Faulkner suffered from a fatal illness as Judas Priest went through “Painkiller” on September 26th. The guitarist worked his way through the full song before leaving the stage and being whisked away to the Rudd Heart & Lung Center, which was thankfully only minutes from the festival grounds. After a 10½-hour emergency open-heart operation, Faulkner overcame an illness that has a death rate of around 80%.
“Looking at these pictures, the truth is, knowing what I know now, I see a dying man,” Faulkner wrote. “I have been moved to tears and humbled by my friends, family, fantastic band, team and management, as well as you guys who sent me videos and messages of love and support at over the past week – thank you all very much and although I have a recovery path ahead of me, as soon as I can get back on my way you will be the first to know and we will be back there to deliver the goods for you all !
Judas Priest’s Richie Faulkner Tears Up Perfect Pain Solo As His Aorta Tears
The University of Louisville Hospital in Kentucky sent out a press release today (October 7) revealing Faulkner’s successful discharge from the hospital.
“He was only four miles away, but miles equals minutes and he didn’t have much to spare,” said Dr Siddharth Pahwa, cardiothoracic surgeon at UofL Health – UofL Physicians. “Sir. Faulkner is alive today because the stars aligned. He had an exceptional emergency care team, he was close to a world-class heart center and he quickly recognized he needed help. ‘aid.

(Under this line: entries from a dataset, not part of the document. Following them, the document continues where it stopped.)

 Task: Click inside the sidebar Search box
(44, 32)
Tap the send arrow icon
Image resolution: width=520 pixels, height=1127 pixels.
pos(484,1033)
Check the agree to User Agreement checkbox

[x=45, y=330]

Dr Pahwa led the cardiothoracic surgery team that operated on Faulkner, which also included Dr Brian Ganzel and Dr Mark Slaughter (no connection to the metal singer).
Judas Priest has postponed the rest of his tour dates as Faulkner continues to recover at home. Stay tuned for new dates once they are announced.
The 66 best rock songs of the decade: 2010 – 2019
See Loudwire’s picks for the 66 best rock songs of the 2010s.